Wichita is the largest city in Kansas and is located in the south-central part of the state, just south of the Equus Beds aquifer, the 'eastern most extension of the High Plains aquifer system' (Equus Beds Information Resource, 2005). In the 1930s, Wichita established wells in the Equus Beds and began pumping groundwater for municipal use. Running through the Equus Beds area is the Little Arkansas River, which joins the Arkansas River at Wichita.
Until the early 1990s, Wichita drew heavily from the Equus Beds aquifer. Extensive groundwater use by Wichita and irrigating farmers drew down the aquifer approximately 13 m in some locations, with a total loss of approximately 24.6 million cubic metres of water from aquifer storage from the time heavy pumping began in the 1940s. Irrigators with water rights junior to Wichita's water rights may have to shut down their wells if the water table keeps dropping. In addition to the lowering of the water table, the other problem in the region is a large, underground saltwater plume located north-west of the Wichita wells, migrating towards the city's well field.
Wichita is working on an ASR project to replenish the Equus Beds for the benefit of both Wichita and irrigators as well as to provide a hydraulic barrier to impede the migration of the saltwater plume moving towards the Wichita well field. The basis of the ASR project is that flood and other higher-than-normal-flow water seeps down into the banks of the Little Arkansas River, is held there and can be withdrawn for recharge into the deeper Equus Beds aquifer. The plan is to refill the depleting aquifer with flood water.
A demonstration project from 1995 to 2004 showed that engineering aspects of the ASR project were feasible, but there were legal problems because of inadequate statutes and regulations. In response, the DWR worked with Wichita and promulgated a new set of regulations designed explicitly for 'aquifer storage and recovery permitting' (Kansas Administrative Regulations, 2005, §§5-12-1, et seq.). Each applicant for an ASR project must file applications for two types of appropriation permits: (i) to divert water either directly from the river or from bank storage; and (ii) to divert water from the Equus Beds aquifer for its ultimate use. The applicant must also comply with relevant regulations of the Kansas Department of Health and Environment regarding the quality of the injected or artificially stored water.

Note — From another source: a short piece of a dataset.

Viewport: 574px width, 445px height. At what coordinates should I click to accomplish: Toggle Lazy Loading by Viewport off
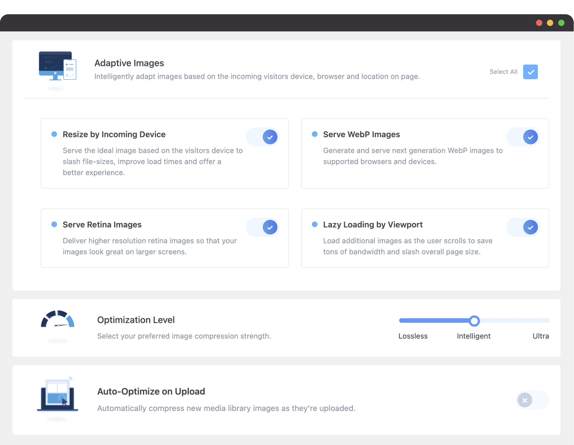[x=523, y=227]
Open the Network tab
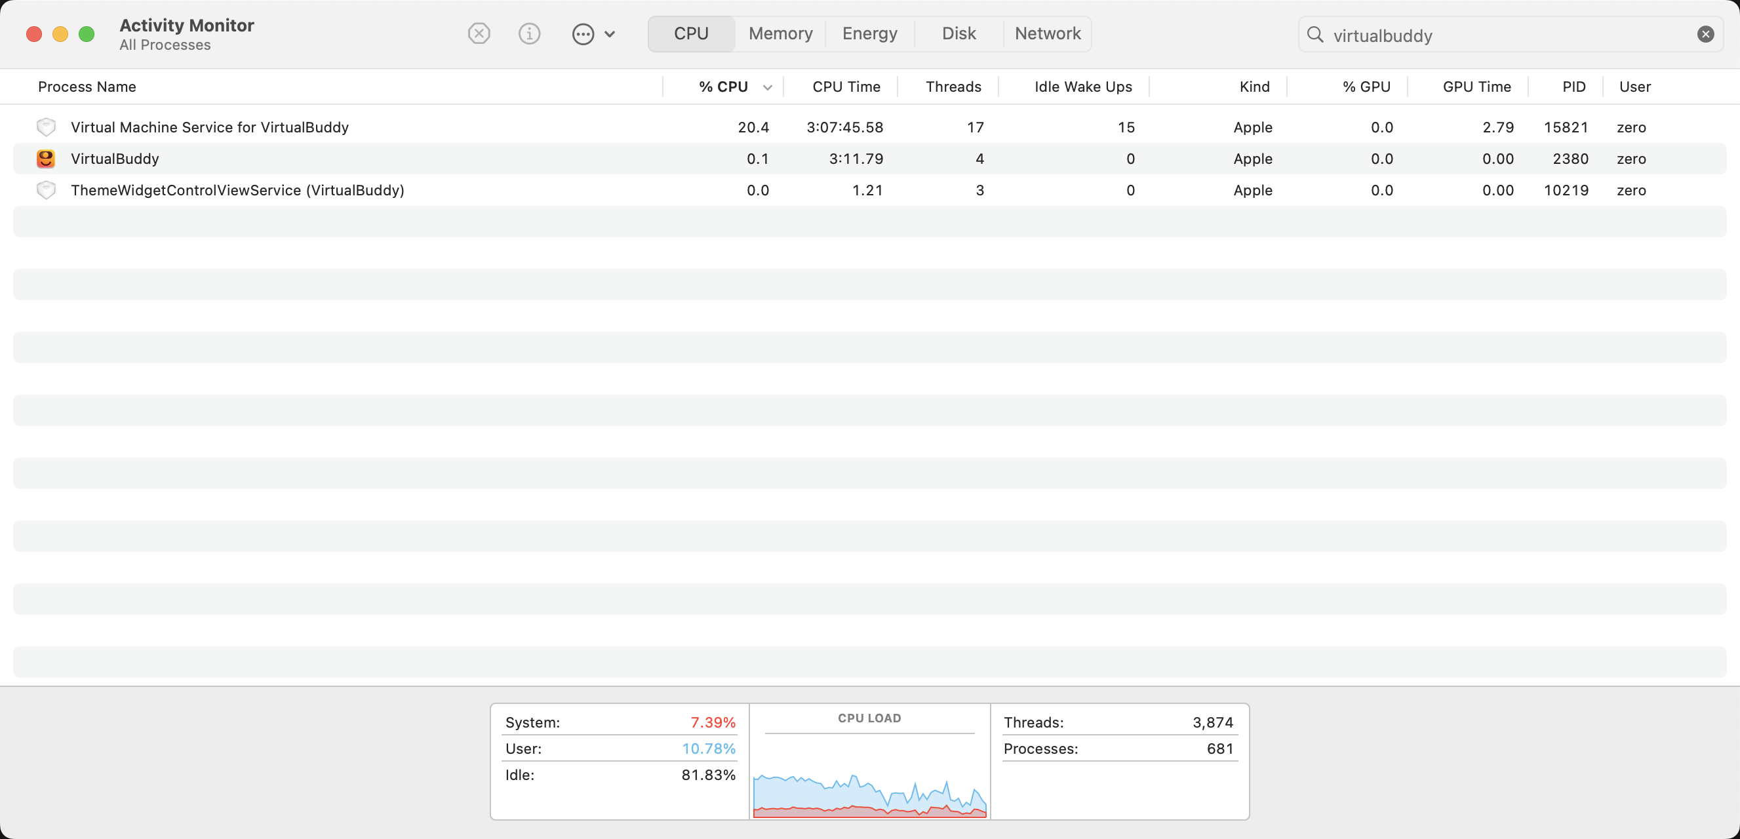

In applying for the first permit to divert water from the river or from bank storage, the applicant must describe the volumetric area in which the water will be stored. The bottom of the basin storage area is the lowest level that has occurred within 10 years of the application; the top is the elevation representing the maximum storage potential, i.e. the pre-development water table elevation. The applicant must also include a methodology of accounting for the water stored on an annual basis to enable 'recharge credits' to be calculated. The regulation seeks an accounting system that sets up a 'water balance' for the water entering and leaving the storage area, considering recharge, groundwater inflow and outflow, evapotranspiration, groundwater pumpage of recharge credits, and all non-domestic wells in the basin storage area.
Wichita's ASR project covers four phases to be completed in 2015, with a goal of 378.5 million litres per day capacity. Phase I, scheduled for completion in 2007, will have a capacity of 37.85 million litres per day. At a public hearing held by the DWR in December 2004 to consider Wichita's Phase I permit applications, the public expressed concerns about the unknowns - the effect of the ASR project on groundwater quality, downstream water right holders and downstream riparian owners. The interested participants in the project (Wichita, the GMD, DWR and the public) must continually review the data and analyse the goals, objectives and performance of the project, and modify it when necessary if its twin goals of recharging the Equus Beds aquifer and halting movement of the saltwater plume for the benefit of Wichita and area irrigators are to be met.